START Given data
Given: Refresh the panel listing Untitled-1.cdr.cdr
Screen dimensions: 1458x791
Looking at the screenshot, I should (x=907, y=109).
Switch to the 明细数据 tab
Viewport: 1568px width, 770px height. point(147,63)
END Given data
START Given data
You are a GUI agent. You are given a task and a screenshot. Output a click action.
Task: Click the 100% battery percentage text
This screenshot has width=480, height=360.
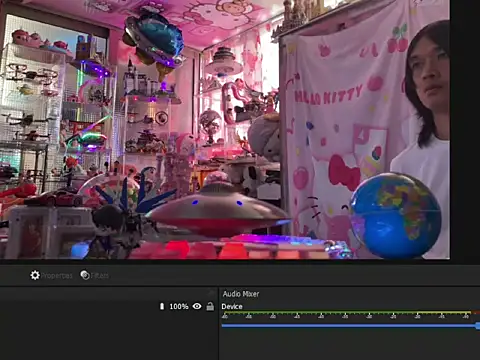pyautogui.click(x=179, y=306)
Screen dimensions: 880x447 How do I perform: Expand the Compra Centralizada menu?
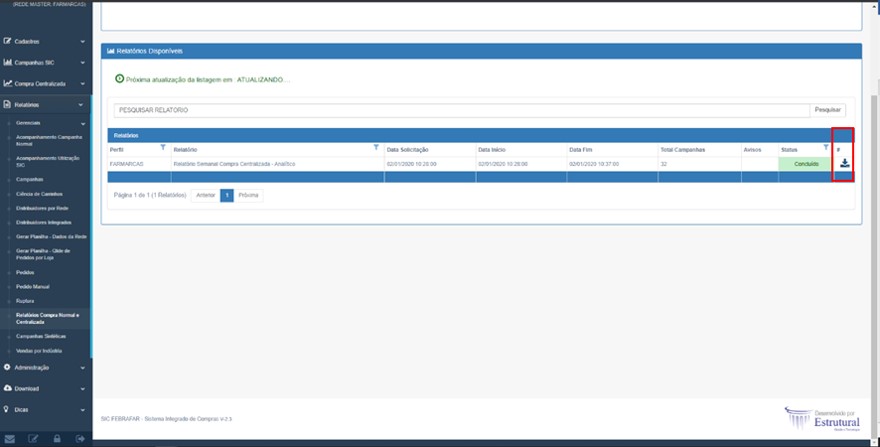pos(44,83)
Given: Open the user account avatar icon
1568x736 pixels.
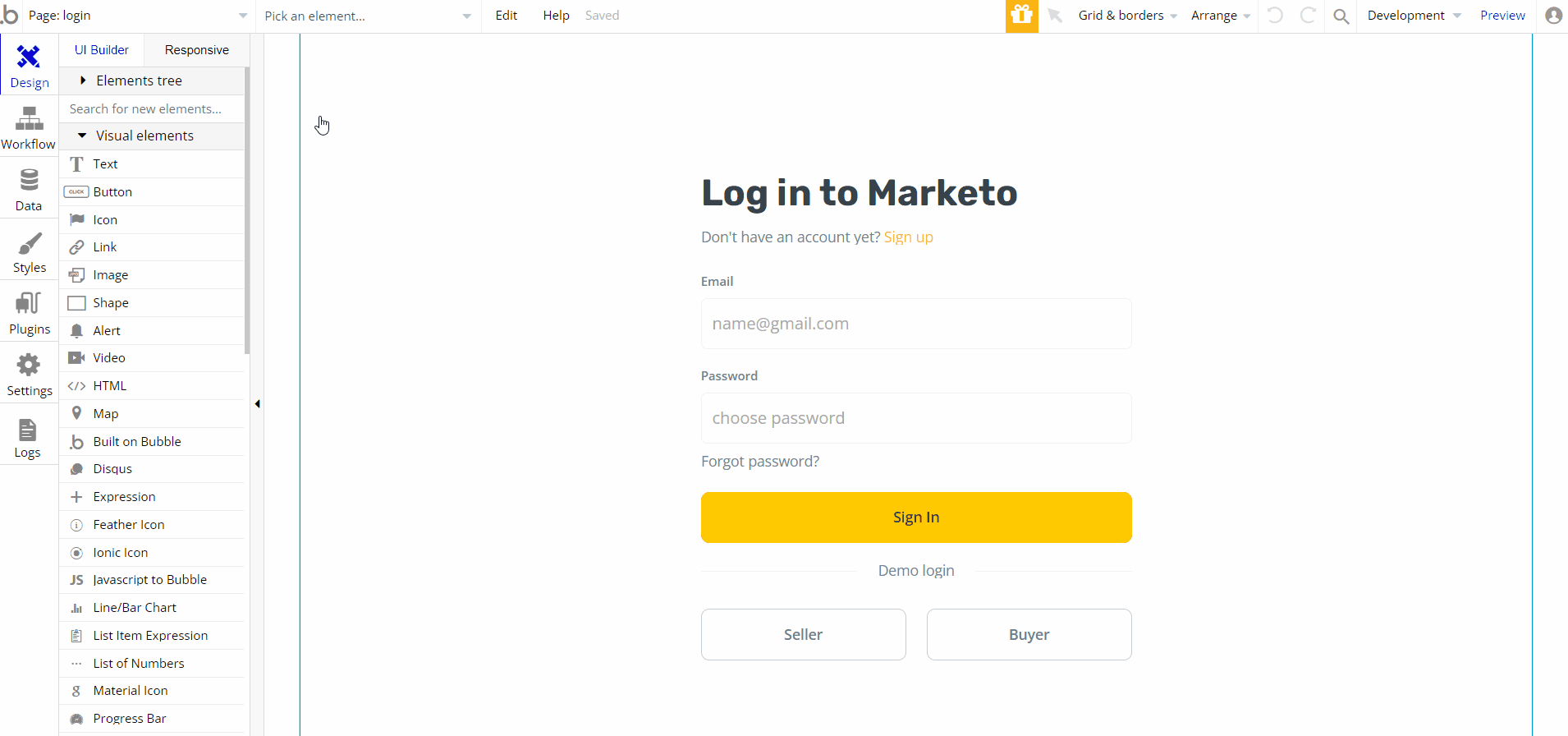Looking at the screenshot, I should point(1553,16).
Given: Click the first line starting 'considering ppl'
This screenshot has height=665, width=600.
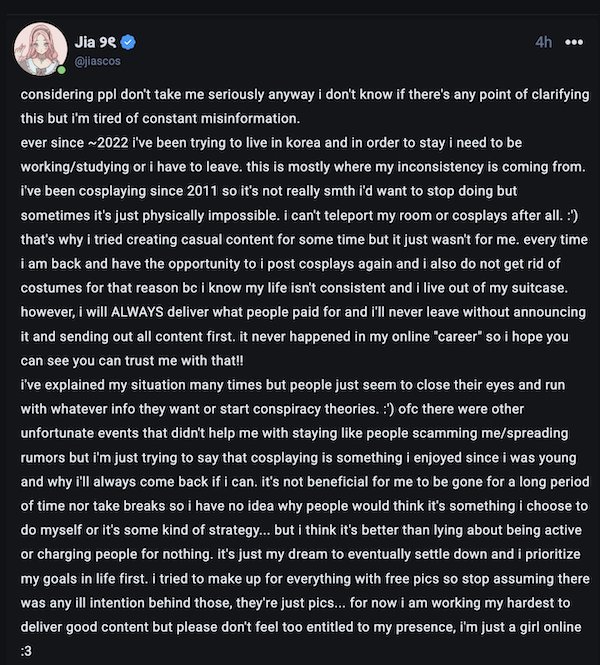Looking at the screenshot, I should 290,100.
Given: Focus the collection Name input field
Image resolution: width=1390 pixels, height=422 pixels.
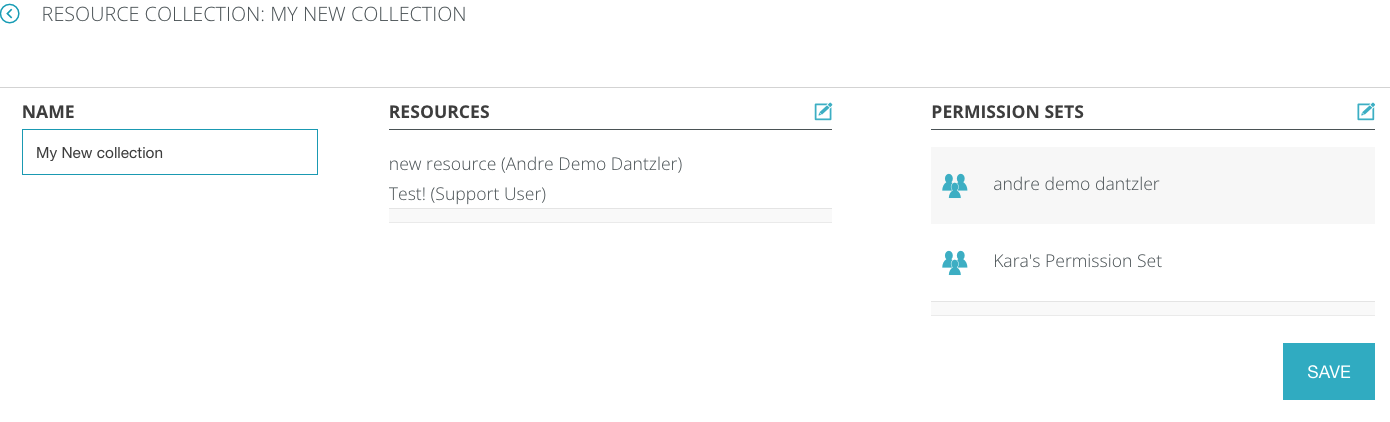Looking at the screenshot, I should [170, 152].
END Given data
[Problem description] Set down again, exactly, every line above from the one with "This screenshot has width=480, height=360." down to the one with "Given: Open the user account avatar icon", both ends included. No pictures, and nothing else.

[Response for this exercise]
This screenshot has width=480, height=360.
pyautogui.click(x=179, y=306)
Screen dimensions: 880x447 How do I perform: Expand the Compra Centralizada menu?
pos(44,83)
Given: Open the user account avatar icon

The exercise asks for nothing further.